Although Canada’s residential real estate markets are facing a significant supply shortage, the housing stock grew at a faster pace than the total population in major cities in recent years.

Although Canada’s residential real estate markets are facing a significant supply shortage, the housing stock grew at a faster pace than the total population in major cities in recent years.

From 2019 to 2021, the population in the Toronto census metropolitan area (CMA) grew by 1.3%, while the region’s housing stock increased by 3.5%, or 61,320 properties. A similar trend was seen in the Vancouver CMA, with the population increasing 2.1% as the housing stock jumped by 3.6%, or 28,085 properties.

This data is included in the latest release from the Canadian Housing Statistics Program, a data project from Statistics Canada. Condominium apartments accounted for more than half of the growth in both CMAs, with the housing type increasing by 38,070 units in Toronto and 19,970 units in Vancouver from 2019 to 2021. Both regions also saw the number of row houses surpass the number of single detached houses.
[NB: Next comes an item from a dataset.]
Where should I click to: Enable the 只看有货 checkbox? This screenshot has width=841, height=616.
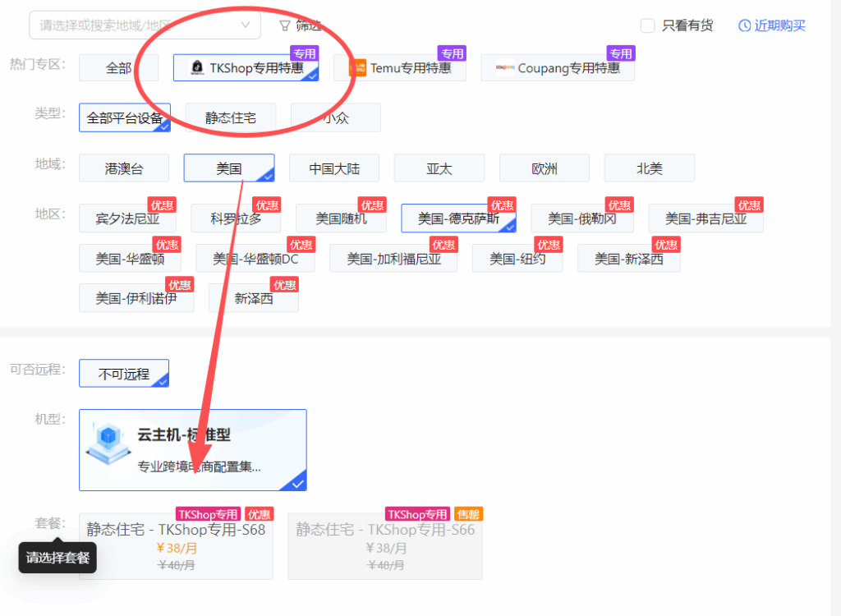646,25
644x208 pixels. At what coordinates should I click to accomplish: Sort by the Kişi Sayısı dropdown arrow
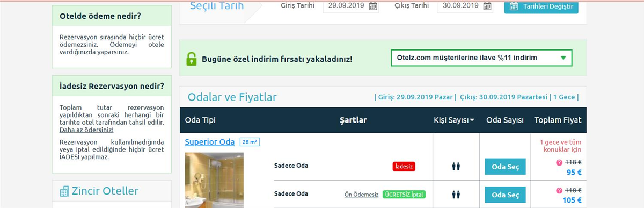[472, 120]
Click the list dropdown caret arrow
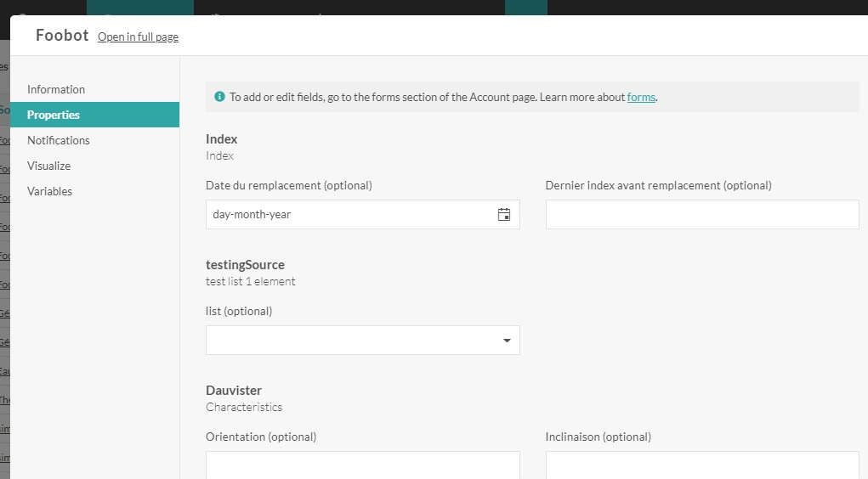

Toronto added 12,825 net new row houses and 8,425 net new single-detached homes; Vancouver saw the former increase by 6,245 and a net reduction in the latter of 3,680. Differences appear when properties with multiple residential units — which StatCan noted are a “prime source of rental supply” — are concerned. Toronto added just 55 such properties from 2019 to 2021, while Vancouver saw a net increase of 6,020.

The discrepancy is due to differences in densification — Toronto produces a higher number of large housing structures, such as rental apartment towers, while Vancouver opts for more concentrated forms of density, such as duplexes and laneway suites.